Quite apart from whether you like this style, it's a non-starter. First, the second argument of operator>> must be an integer. Clearly the designers felt that right-shift operators should not be arbitrarily redefined. Second, C# will not allow any old expression as a statement; to quote the ultimate authority (CSC) "error CS0201: Only assignment, call, increment, decrement, and new object expressions can be used as a statement". As the SDK comments, "The compiler generates an error when it encounters a meaningless statement". Third, the compiler gets very confused if you use 'out' in this context; it may only appear in function call lists and declarations.
Apart from the third problem (which comes from an insufficiently general grammar) these are deliberate restrictions. It would probably be rather easy to relax them. One can't second-guess an arbitrary expression in the presence of operator overloading, since such overloads may have side-effects. My question is, if one is going to have operator overloading, why not make it a first-class property of the language and allow it to be used without restrictions?
Operator overloading seems to have a bad press. Java is famous for not allowing it, and is generally against 'syntactical sugar' (except for '+' meaning string concatenation, of course). In a sample set of Java interview questions we get the received opinion: "Because C++ has proven by example that operator overloading makes code almost impossible to maintain."

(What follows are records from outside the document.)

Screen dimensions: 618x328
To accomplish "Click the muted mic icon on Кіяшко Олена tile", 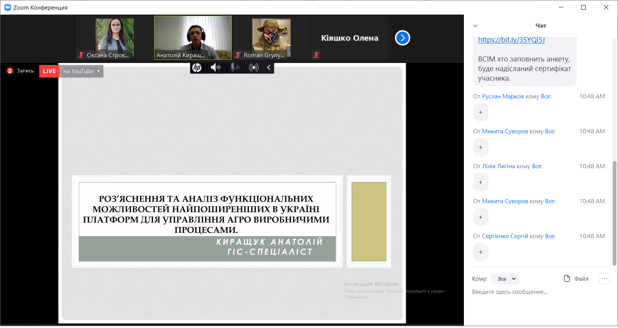I will click(316, 55).
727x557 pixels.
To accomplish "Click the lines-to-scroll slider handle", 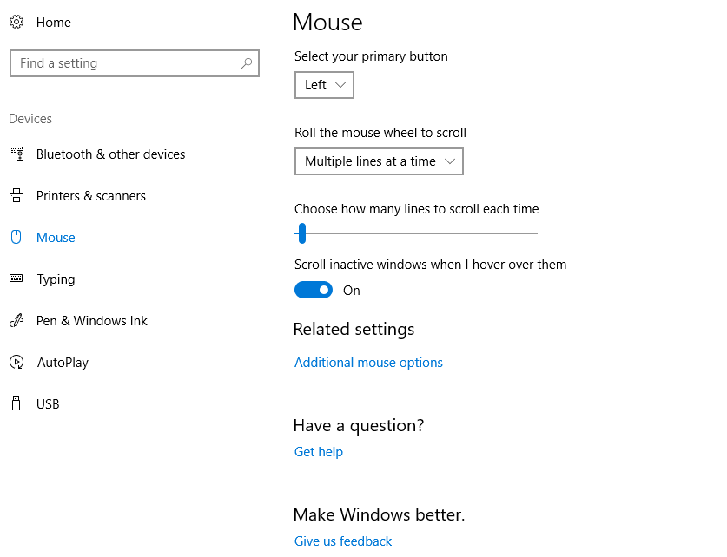I will pos(302,233).
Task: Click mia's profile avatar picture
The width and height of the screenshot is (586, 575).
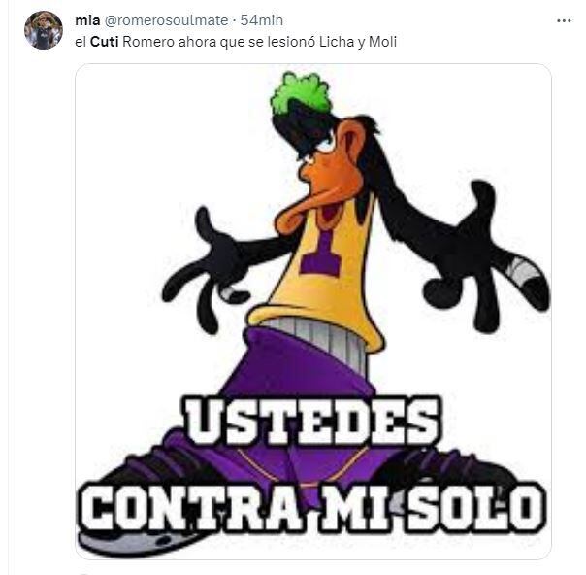Action: 44,30
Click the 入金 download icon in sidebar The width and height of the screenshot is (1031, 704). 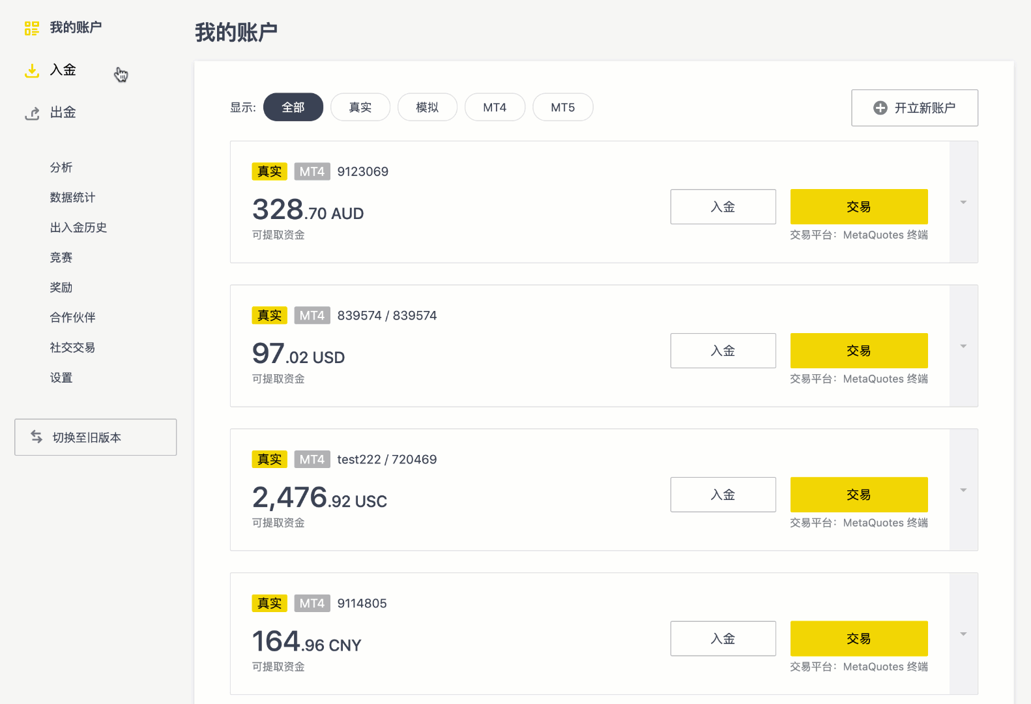click(32, 70)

My feeling is that imposing rules is not the job of the language. If you are the responsible adult in a programming project, it is appropriate for you to enforce rules, and one of those rules may be 'no operator overloading unless you can really convince me otherwise'. (I'm sure a sufficiently sophisticated version control system could enforce such code restrictions)
Part of the problem is that the naming problem is particularly intense with operators. The existing C-style operators all have very specific meanings, and moving far from these is going to confuse people. Operator abuse is often just a case of badly-named methods.
My guess is that the designers of C# wanted to restrict operator overloading so that it would be used for its most natural use, which is expressing arithmetric operations and comparisons for value types. There is a lot to be said for this; matrices, vectors, complex numbers, etc all define multiplication and it is convenient to use standard mathematical notation. But extra freedom could be very useful - in moderation.